## [Excerpted passage]
════════════════════

Lulu Freemont: It is a great question. One of the biggest challenges is capacity. We hear quite a lot from the smaller tech businesses within our membership that they will have to divert their staff away from existing work to comply with the regime. They do not have compliance teams, and they probably do not have legal counsel. Even at this stage, to try to understand the Bill as it is currently drafted—there are lots of gaps—they are coming to us and saying, “What does this mean in practice?” They do not have the answers, or the capability to identify that. Attendant regulatory costs—thinking about the staff that you have and the cost, and making sure the regulation is proportionate to the need to divert away from business development or whatever work you might be doing in your business—are really fundamental.

Another real risk, and something in the Bill that smaller businesses are quite concerned about, is the potential proposal to extend the senior management liability provisions. We can understand them being in there to enable the regulators to do their job—information requests—but if there is any extension into individual pieces of content, coupled with a real lack of definitions, those businesses might find themselves in the position of restricting access to their services, removing too much content or feeling like they cannot comply with the regime in a proportionate way. That is obviously a very extreme case study. It will be Ofcom’s role to make sure that those businesses are being proportionate and understand the provisions, but the senior management liability does have a real, chilling impact on the smaller businesses within our membership.

════════════════════

## [Provided material]
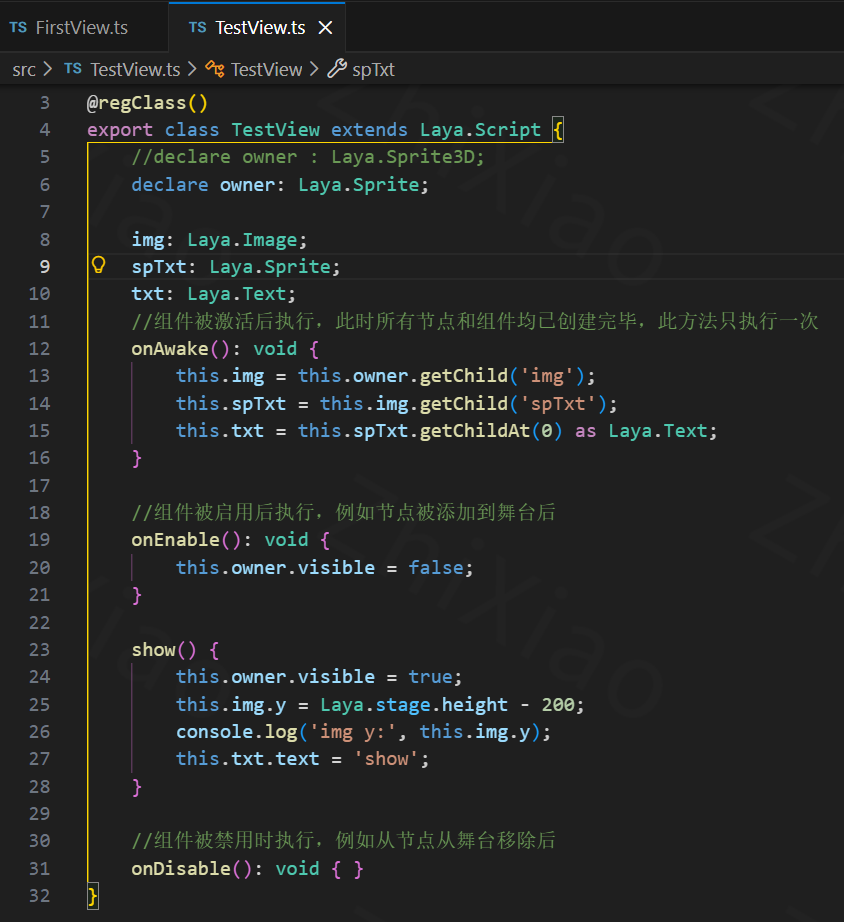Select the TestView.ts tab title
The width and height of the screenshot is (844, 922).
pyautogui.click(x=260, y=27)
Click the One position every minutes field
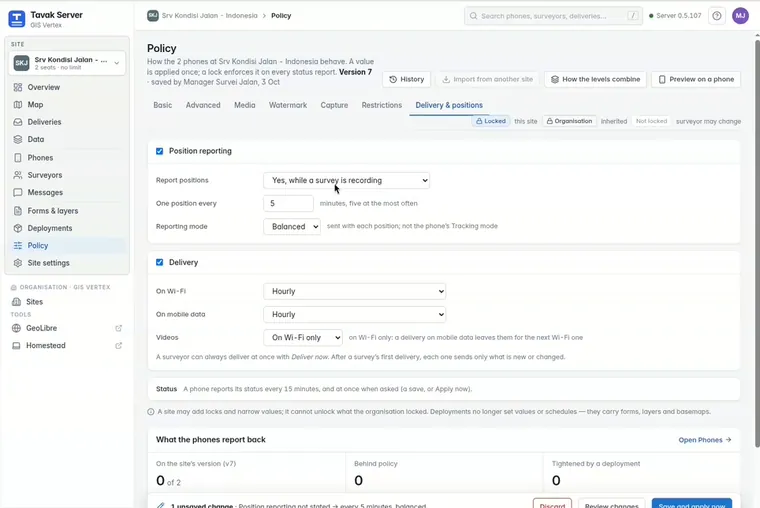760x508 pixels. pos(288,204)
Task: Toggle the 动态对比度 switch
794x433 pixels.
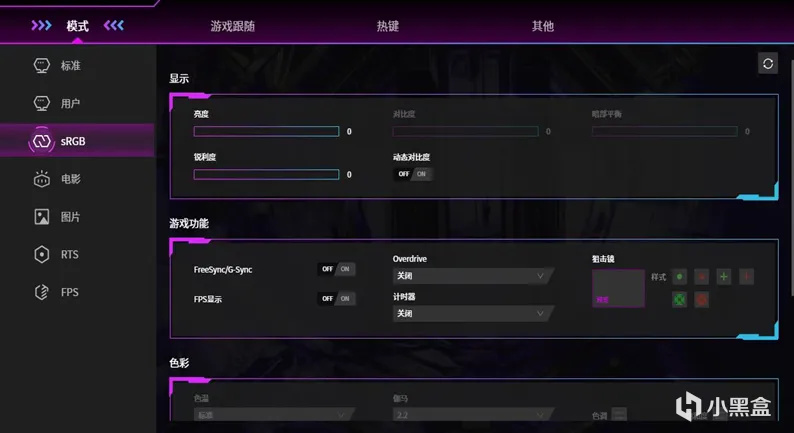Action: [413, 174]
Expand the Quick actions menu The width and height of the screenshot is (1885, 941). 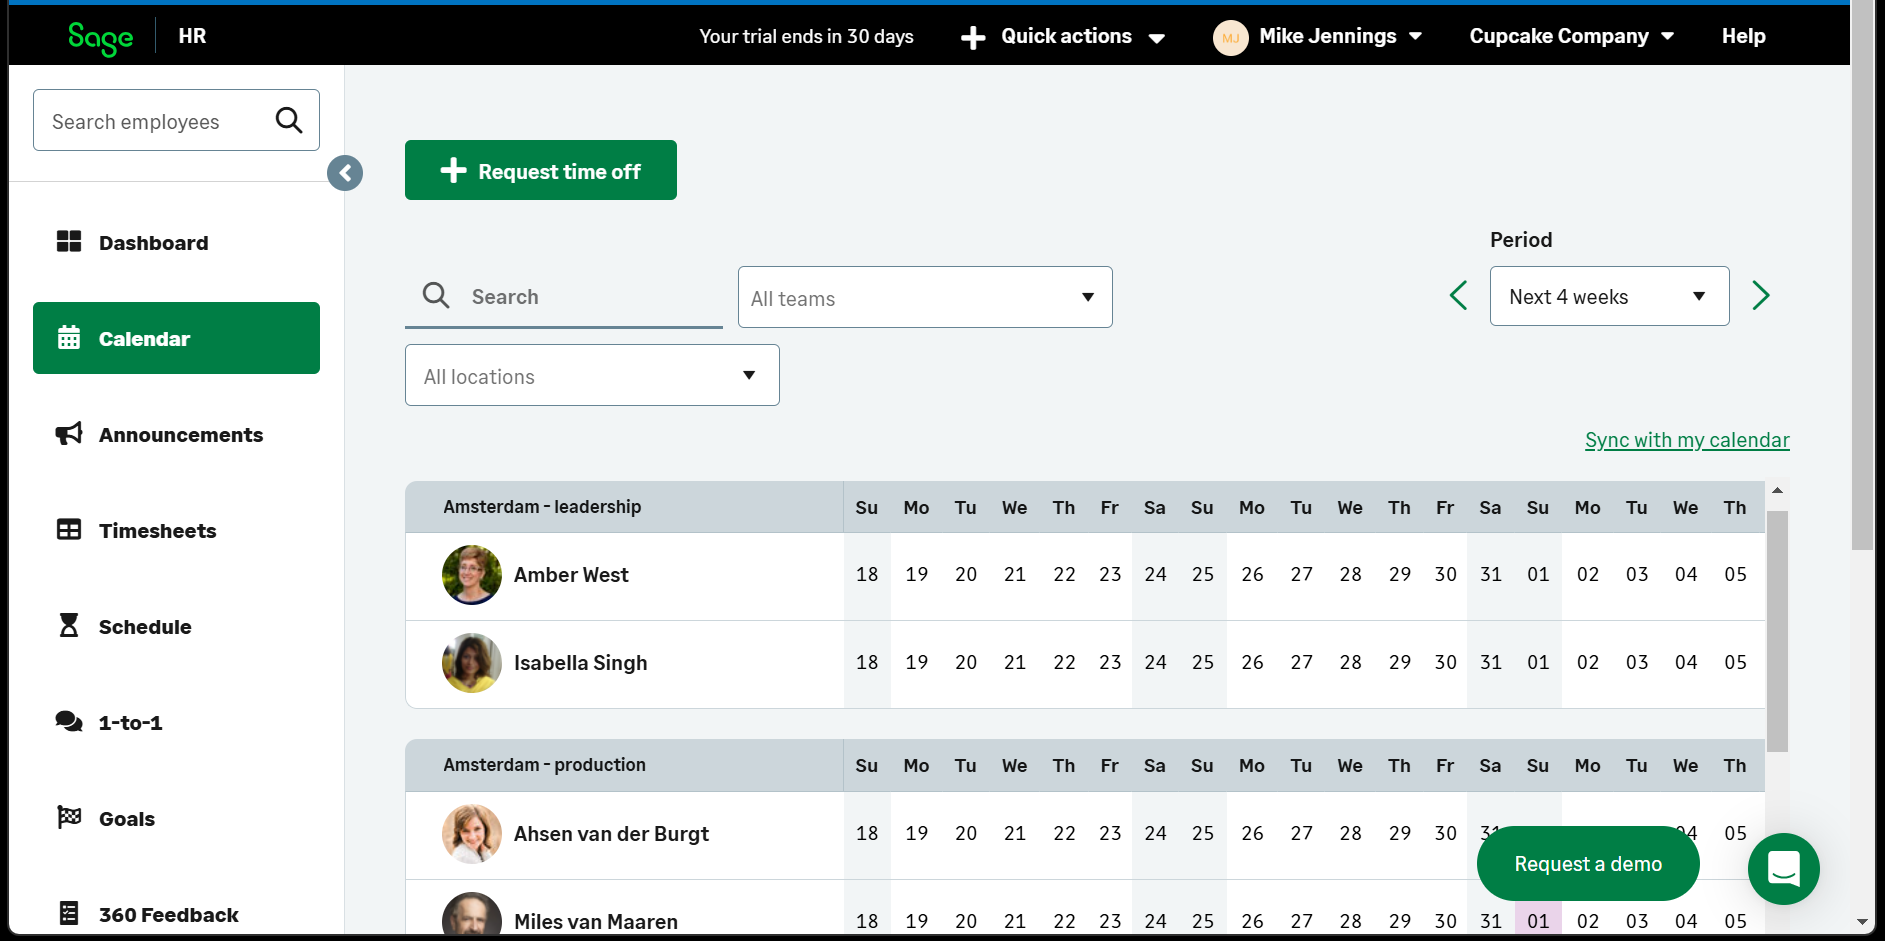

════════════════════

## [What to work on]
A – Rewrite the paragraph of the testimony on smaller tech businesses that begins "Lulu Freemont: It is a great question" as a short bulleted list that keeps its main facts.
B – Edit the testimony on smaller tech businesses. Reproduce it from "Another real risk, and" up to and including "within our membership.", with "smaller businesses" changed to "small firms".
C – Pick up the testimony on smaller tech businesses after its last sentence and continue it.

## [Answers for the exercise]
A –
- Capacity is one of the biggest challenges.
- Smaller tech businesses in the membership say they will have to divert staff from existing work to comply with the regime.
- They have no compliance teams and probably no legal counsel.
- The Bill as drafted has many gaps. These businesses ask what it means in practice, and they lack the answers and the capability to find them.
- Attendant regulatory costs are fundamental, and so is making the regulation proportionate to the need to divert staff from business development or other work.

B –
Another real risk, and something in the Bill that small firms are quite concerned about, is the potential proposal to extend the senior management liability provisions. We can understand them being in there to enable the regulators to do their job—information requests—but if there is any extension into individual pieces of content, coupled with a real lack of definitions, those businesses might find themselves in the position of restricting access to their services, removing too much content or feeling like they cannot comply with the regime in a proportionate way. That is obviously a very extreme case study. It will be Ofcom’s role to make sure that those businesses are being proportionate and understand the provisions, but the senior management liability does have a real, chilling impact on the small firms within our membership.

C –
Adam Hildreth: One of the challenges that we have seen over the last few years is that you can have a business that is small in revenue but has a huge global user base, with millions of users, so it is not really a small business; it just has not got to the point where it is getting advertisers and getting users to pay for it. I have a challenge on the definition of a small to medium-sized business. Absolutely, for start-ups with four people in a room—or perhaps even still just two—that do not have legal counsel or anything else, we need to make it simple for those types of businesses to ingest and understand what the principles are and what is expected of them. Hopefully they will be able to do quite a lot early on.

The real challenge comes when someone labels themselves as a small business but they have millions of users across the globe—and sometimes actually quite a lot of people working for them. Some of the biggest tech businesses in the world that we all use had tens of people working for them at one point in time, when they had millions of users. That is the challenge, because there is an expectation for the big-tier providers to be spending an awful lot of money, when the small companies are actually directly competing with them. There is a challenge to understanding the definition a small business and whether that is revenue-focused, employee-focused or about how many users it has—there may be other metrics.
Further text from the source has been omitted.